Sequence diagram of two concurrent requests that add User2 and User3 to Group1

Le bug ici est visible par le fait que mon ResourceHandler est obligé de demander à nouveau la liste des membres de Group1. Celle-ci ayant évoluée depuis l’appel précédent, ResourceHandler en déduit qu’il faut non seulement ajouter User3 à Group1 mais également supprimer User2 de Group1.

Solution

J’aurais aimé que la solution ait été de supprimer la nécessité pour le framework de calculer lui-même la liste des membres d’un groupe et ainsi éviter ce pattern read before write. Mais dans le temps imparti, la solution la plus simple fut d’utiliser la capacité du framework d’adjoindre un contexte de requête à chaque appel. Ainsi, on place dans le contexte la liste des membres du groupe lors du premier appel. Le framework calcule sa liste finale de membres à partir de cette vérité. Puis je me fais rappeler sur cette nouvelle liste. Plutôt que de demander à nouveau la liste des membres du groupe au backend, je ne fais confiance qu’à liste précédemment retournée et enregistrée dans le contexte de la requête. L’effet de bord intéressant est d’économiser des appels en lecture devenus inutiles.
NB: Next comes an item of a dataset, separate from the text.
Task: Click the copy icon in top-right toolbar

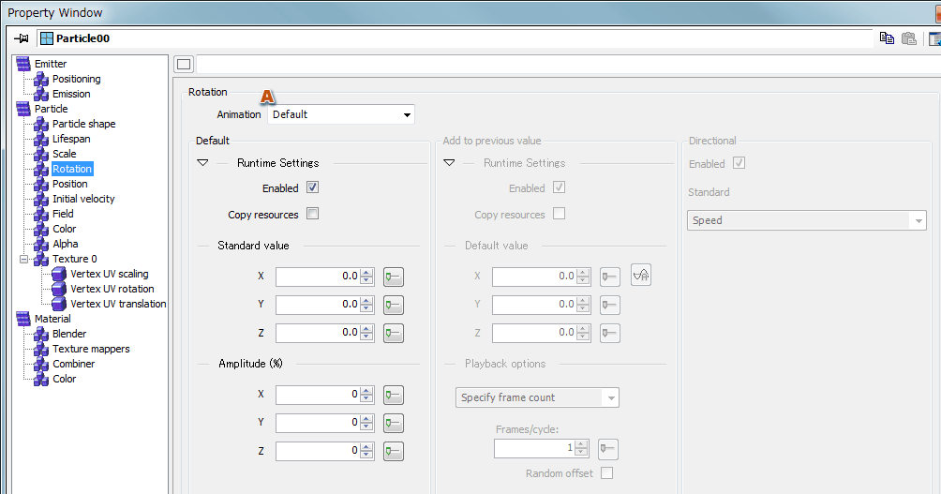Action: point(887,38)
Voici donc l’enchaînement des requêtes avec le contexte :

Final sequence diagram without any concurrent bug

Conclusion

La description du problème nous a permis de décrire deux éléments que je trouve important à avoir en tête lorsqu’on met au point un système :

  1. read before write : on souhaite éviter au maximum de récupérer l’état d’un élément avant de demander au système auquel il appartient de le modifier. Cela permet d’éviter des soucis lorsque le système est utilisé de manière concurrente. On peut parfois lire des considérations similaires en se référant à tell, don’t ask.
  2. framework : on sait maintenant détecter un framework car c’est lui qui nous appelle. C’est pour cela que je préfère toujours utiliser des librairies plutôt que des frameworks. Il est plus facile de contourner un bug ou une manière de gérer un cas non prévu par le composant tiers si on a la main sur l’appel plutôt que si on est obligé d’être passif et d’attendre de se faire appeler.